In return, a tweet or Instagram post about each gift would be appreciated.
“Everybody has been suffering the past year,” Dubois wrote in a letter to nominees. “Some of these companies are really looking to gift you their products and getting some promotion.”
She makes a fair point: It’s easy to snarkily write off celebrity swag as ludicrous (guilty!), but the practice exists for a reason.
“Anyone who scoffs should sign up for a marketing class,” said Lash Fary, the founder of Distinctive Assets. “Celebrities are the best brand ambassadors in the world, and this is a win-win for everybody.” He added: “Jennifer Lawrence doesn’t need to be paid $20 million for a movie role, but that is the value the marketplace has given her. It’s the same with gifting.”

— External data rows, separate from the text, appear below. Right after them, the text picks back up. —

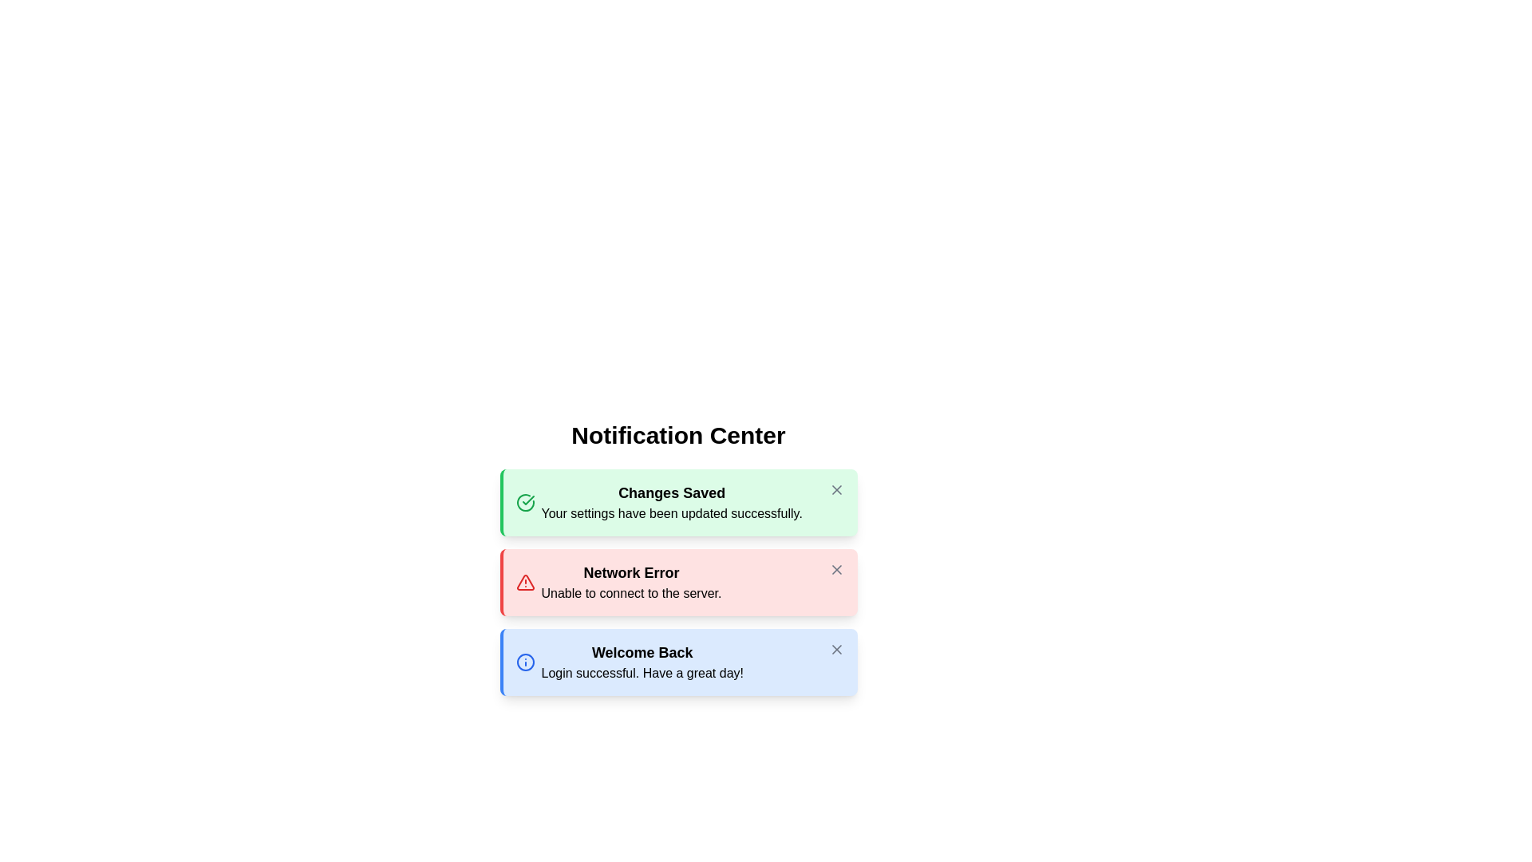 The height and width of the screenshot is (862, 1532). What do you see at coordinates (659, 501) in the screenshot?
I see `the 'Changes Saved' notification message displayed in the topmost notification card with a green background, which includes a checkmark icon to the left` at bounding box center [659, 501].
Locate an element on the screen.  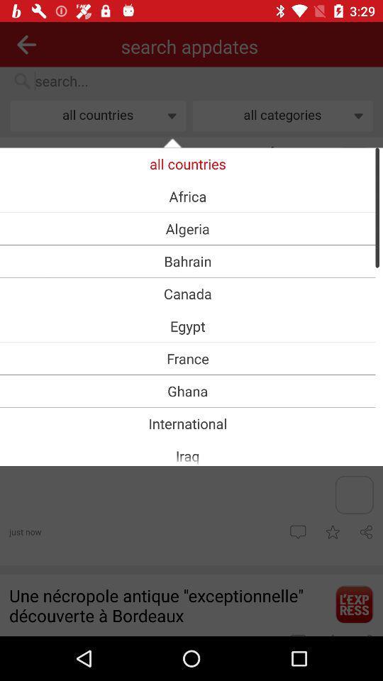
item at the bottom is located at coordinates (187, 455).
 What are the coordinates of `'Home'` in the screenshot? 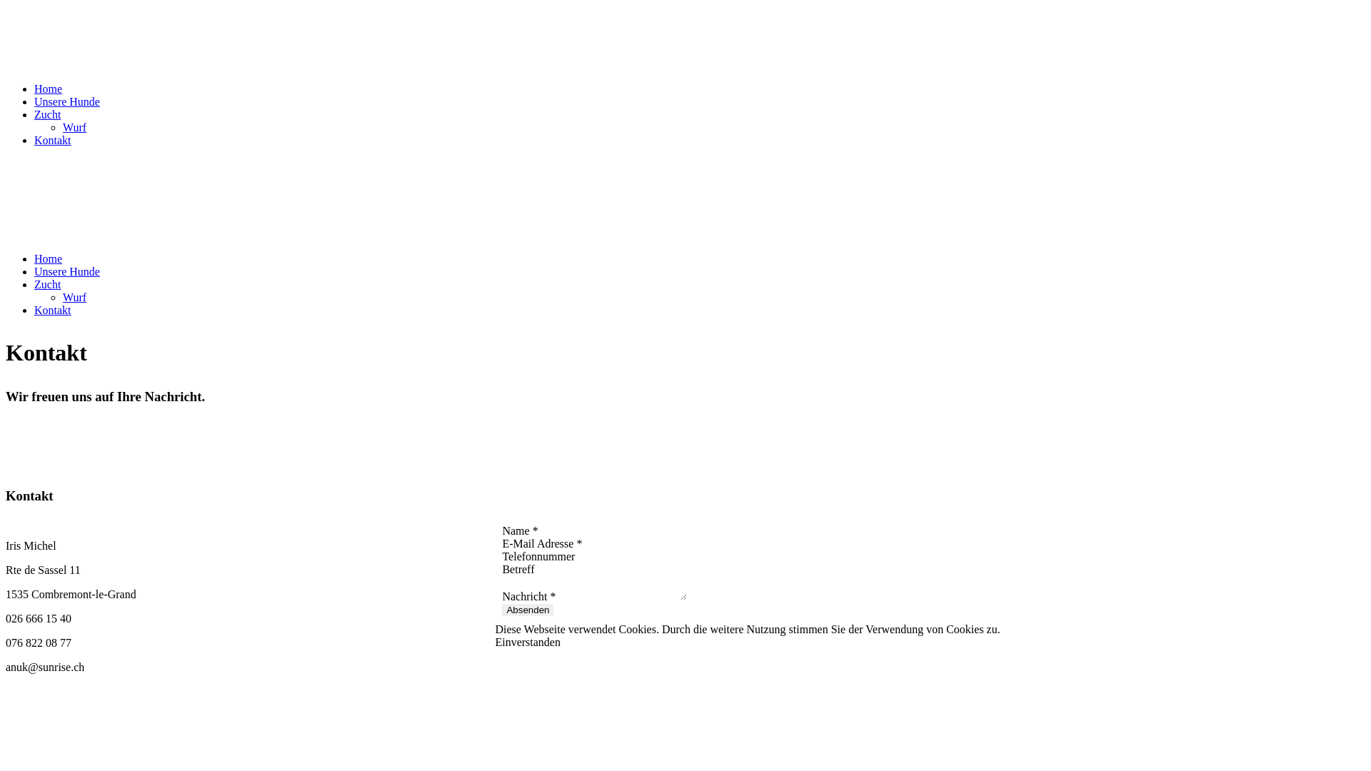 It's located at (48, 89).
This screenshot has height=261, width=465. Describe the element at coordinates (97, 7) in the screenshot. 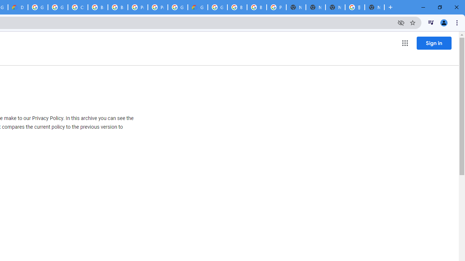

I see `'Browse Chrome as a guest - Computer - Google Chrome Help'` at that location.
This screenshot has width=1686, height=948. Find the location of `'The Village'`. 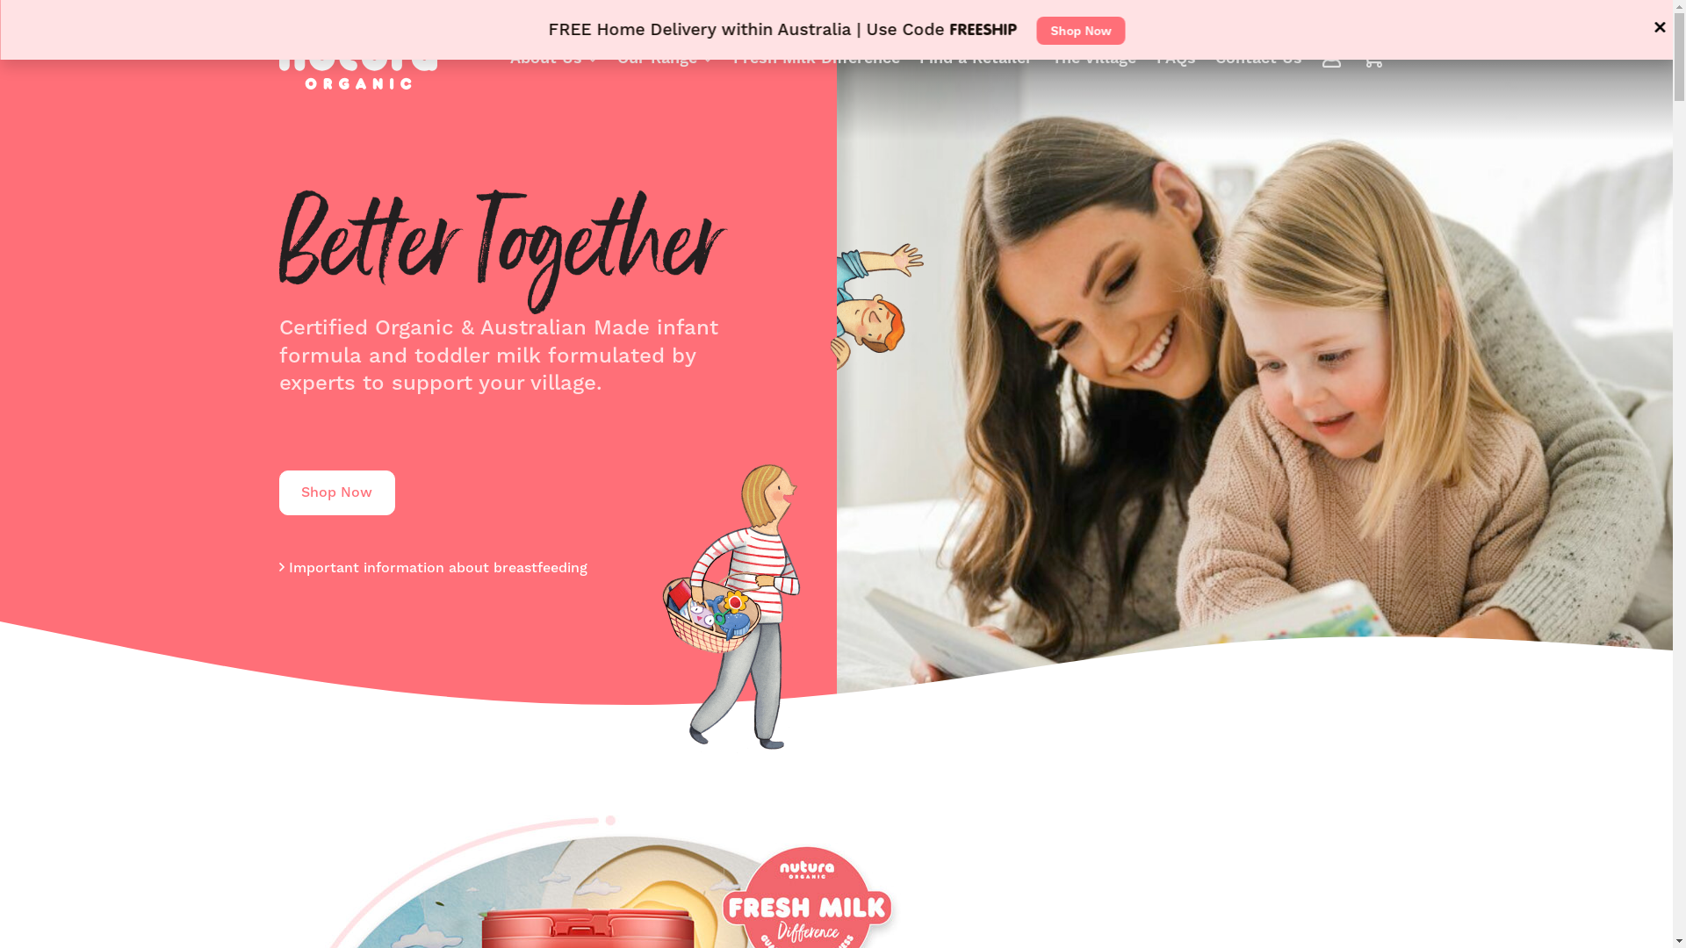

Fary said all items in his gift bags came from companies that “embrace diversity, inclusion, health and philanthropy.” This year, one of his more modest giveaways, for instance, is a device that People for the Ethical Treatment of Animals bills as an “emergency hammer” that passersby can use to break a car window if they spot a dog sweltering inside.
Nominees can decline the booty, of course. And items aren’t totally free: The IRS considers gift bags income, with the last crackdown in 2006.